Theater News

Loose Lips

Tony Award winner Jefferson Mays prepares for a new journey, and Kathleen Widdoes comes full circle in San Francisco.Plus: Where to find Karen Finley, Tony Kushner, James Naughton, and other celebrities in the new year!

COME WHAT MAYS

Jefferson Mays
(© Joseph Marzullo/Retna)
Jefferson Mays
(© Joseph Marzullo/Retna)

It’s out of drag and into uniform when Tony Award winner Jefferson Mays returns to Broadway in February in the much-anticipated revival of R.C. Sherriff’s anti-war drama Journey’s End. “I’ve wanted to do this play since I was 10 years old and saw a production at the Long Wharf Theatre. I was so deeply affected and moved,” he says. “When I was in London doing I Am My Own Wife, I saw the London production and met with the director, David Grindley. I’m so pleased he cast me in this production.”

---*---

• What to produce: Output everything in the Loose Lips column from "Theater News" down to "the new year!", copied word for word.

• Record list:

---*---

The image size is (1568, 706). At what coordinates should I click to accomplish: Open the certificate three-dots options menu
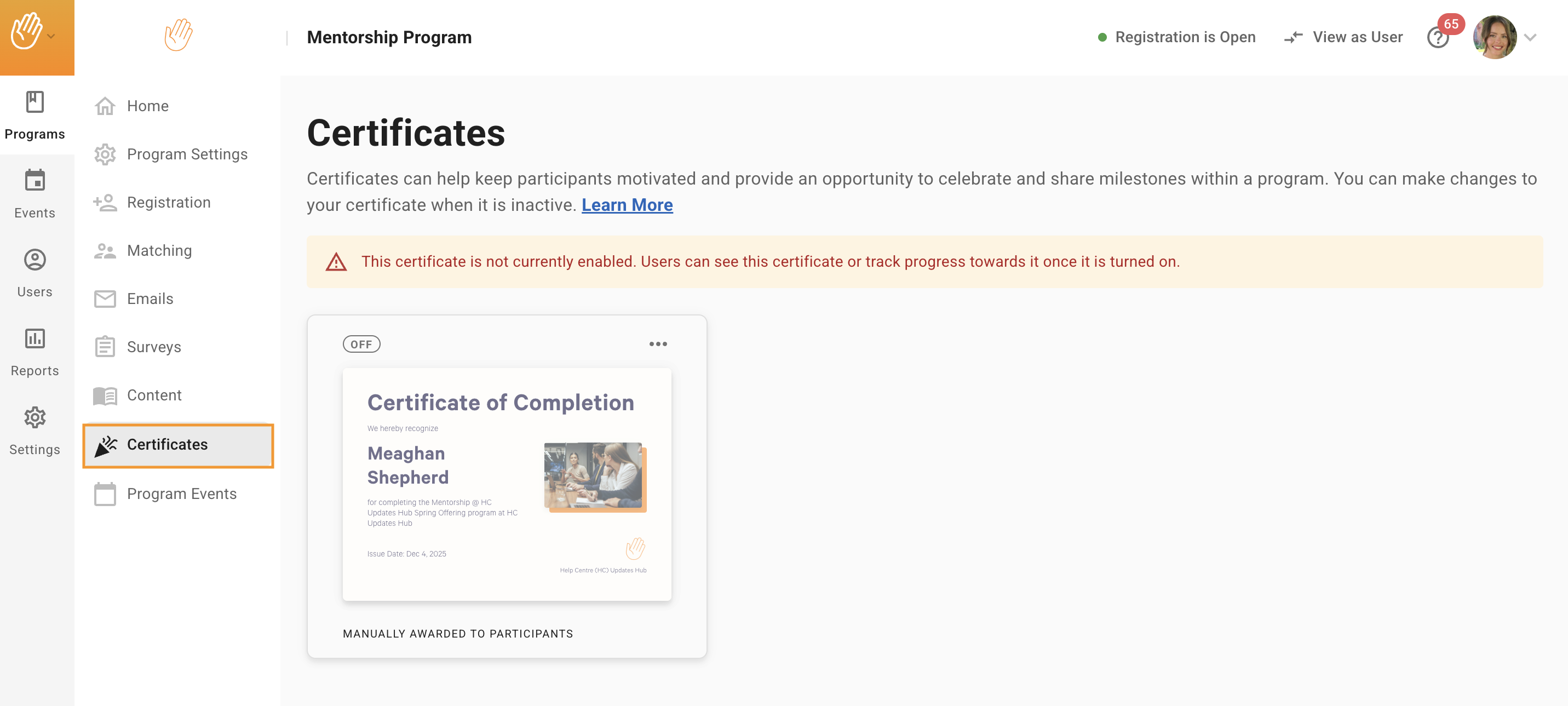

---*---

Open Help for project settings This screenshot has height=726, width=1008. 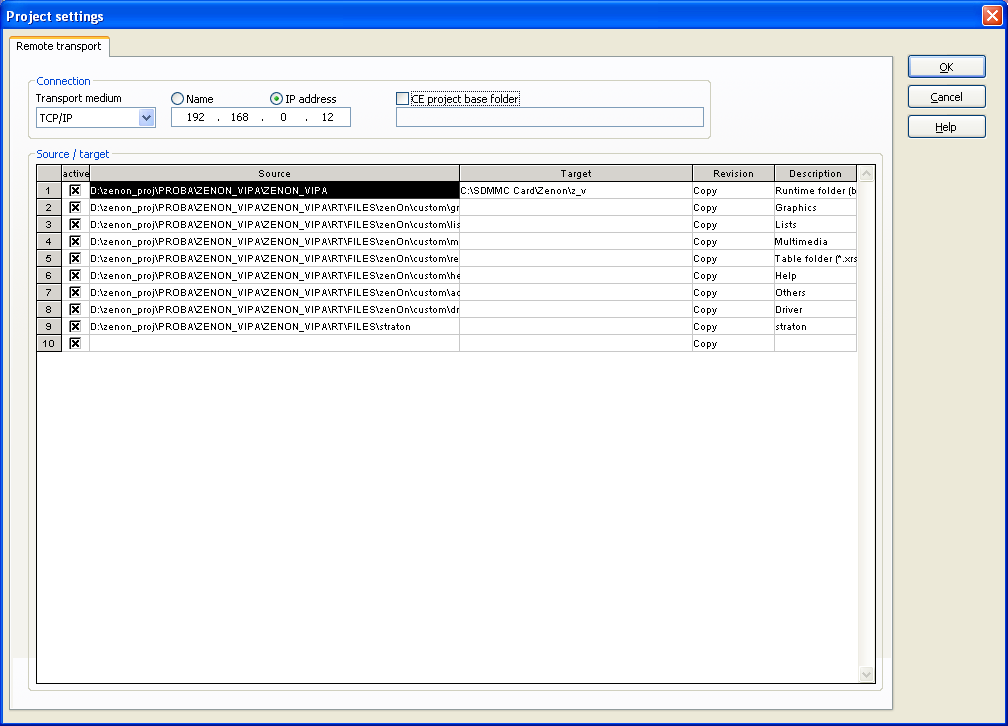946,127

---*---

• Response to the task:
Theater News

Loose Lips

Tony Award winner Jefferson Mays prepares for a new journey, and Kathleen Widdoes comes full circle in San Francisco.Plus: Where to find Karen Finley, Tony Kushner, James Naughton, and other celebrities in the new year!